Effective home remedies for stomach flu can help calm your symptoms and adequate rest are the best ways to get rid of the stomach flu as quickly as possible.
While you’re in the throes, you probably won’t feel much like eating; once you feel better, however, it’s important to get the right nourishment to restore what was lost and get your strength back. Your system will still be tender so we have some suggestions for what to eat after a stomach flu has passed.
Stomach Flu Vs.
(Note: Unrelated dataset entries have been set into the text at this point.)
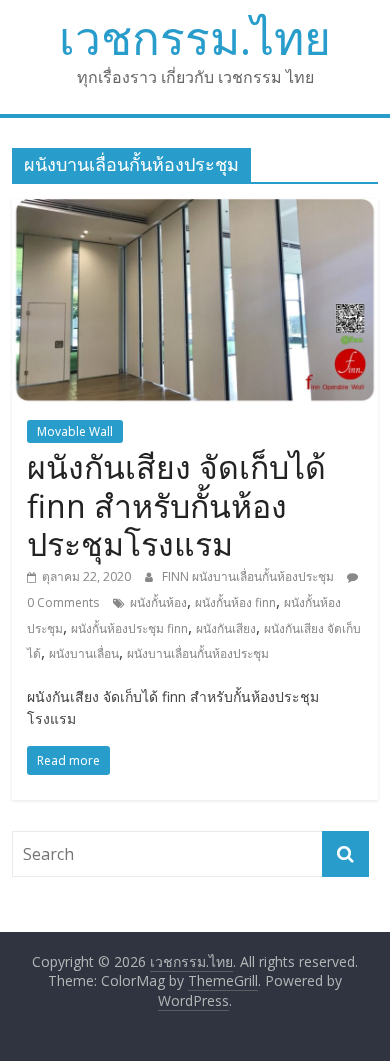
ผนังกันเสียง (226, 628)
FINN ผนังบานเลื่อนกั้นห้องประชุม (249, 576)
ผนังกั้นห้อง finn (235, 602)
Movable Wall (75, 431)
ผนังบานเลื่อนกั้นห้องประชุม (198, 653)
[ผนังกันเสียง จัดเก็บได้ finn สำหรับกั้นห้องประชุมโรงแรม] (195, 211)
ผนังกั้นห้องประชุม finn (129, 628)
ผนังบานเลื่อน (84, 653)
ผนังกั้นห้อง (158, 602)
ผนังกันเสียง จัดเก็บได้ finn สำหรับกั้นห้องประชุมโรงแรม (176, 505)
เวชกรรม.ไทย (195, 37)
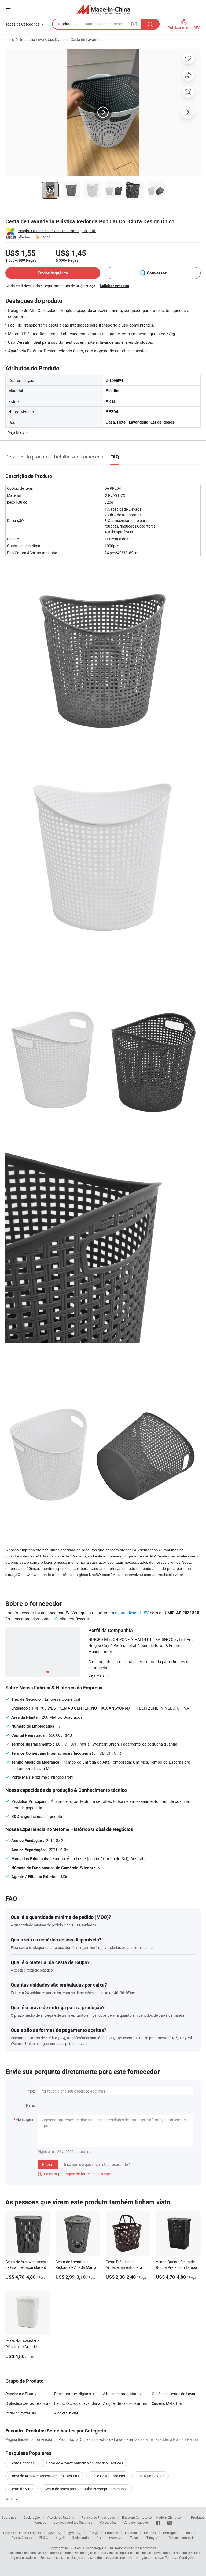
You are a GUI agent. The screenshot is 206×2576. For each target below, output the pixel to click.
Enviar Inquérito (53, 272)
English (35, 2533)
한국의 (44, 2537)
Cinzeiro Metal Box (167, 2403)
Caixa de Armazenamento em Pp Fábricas (44, 2475)
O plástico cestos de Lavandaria (176, 2393)
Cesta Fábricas (22, 2463)
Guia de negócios (136, 2522)
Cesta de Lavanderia (88, 39)
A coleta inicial (66, 2413)
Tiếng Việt (153, 2537)
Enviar (48, 2164)
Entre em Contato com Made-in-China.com (153, 2517)
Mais (9, 2498)
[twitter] (169, 2522)
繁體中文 (74, 2533)
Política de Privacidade (98, 2517)
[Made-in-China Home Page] (103, 9)
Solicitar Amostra (114, 286)
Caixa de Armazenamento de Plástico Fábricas (84, 2463)
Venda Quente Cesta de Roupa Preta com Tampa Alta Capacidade (176, 2267)
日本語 (93, 2533)
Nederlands (80, 2537)
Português (170, 2533)
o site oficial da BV (132, 1612)
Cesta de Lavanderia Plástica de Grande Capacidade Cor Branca (25, 2346)
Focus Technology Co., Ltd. (94, 2548)
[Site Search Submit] (150, 24)
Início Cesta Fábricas (107, 2475)
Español (131, 2533)
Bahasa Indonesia (182, 2537)
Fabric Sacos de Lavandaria (77, 2403)
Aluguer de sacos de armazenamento (127, 2403)
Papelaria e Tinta (19, 2393)
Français (111, 2533)
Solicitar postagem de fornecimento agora (76, 2173)
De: (32, 2091)
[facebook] (158, 2522)
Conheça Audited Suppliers (73, 2522)
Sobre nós (9, 2517)
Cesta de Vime (21, 2488)
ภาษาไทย (116, 2537)
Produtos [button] (65, 23)
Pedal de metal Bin (20, 2413)
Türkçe (134, 2537)
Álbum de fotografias (120, 2393)
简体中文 (54, 2533)
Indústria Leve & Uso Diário (42, 39)
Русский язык (22, 2537)
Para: (30, 2105)
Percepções (108, 2522)
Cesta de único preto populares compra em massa (86, 2488)
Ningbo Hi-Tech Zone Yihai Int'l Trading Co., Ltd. (57, 230)
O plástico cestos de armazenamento (29, 2403)
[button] (8, 8)
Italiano (190, 2533)
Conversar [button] (157, 272)
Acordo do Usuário (60, 2517)
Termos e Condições (179, 2557)
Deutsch (150, 2533)
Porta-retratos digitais (72, 2393)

Food Poisoning
Stomach flu symptoms are similar to those of other types of flu with the extra special stomach distress added:
- joint and muscle aches
- stomach cramps
- loss of appetite/weight loss
These are similar to the symptoms of food poisoning so you may be not be sure which you’ve contracted. In the case of food poisoning, you can expect additional symptoms:
- heavy sweating
- extreme thirst
Food poisoning symptoms usually hit within a few hours of eating contaminated food. Stomach flu can take up to forty-eight hours after exposure to begin to affect you and the symptoms usually come on slowly.
Stomach Flu Causes
Like influenza, stomach flu is caused by a virus—usually one of the following:
- adenovirus – common in children, this type of virus affects tissue linings, including those of the upper respiratory tract, eyes, urinary tract, intestines, and nervous system
- norovirus – also known as “the winter vomiting bug”, this attacks the digestive system and is the most common cause of the stomach flu
- rotavirus – the most common cause of inflammation of the stomach and intestines (gastroenteritis) in children worldwide.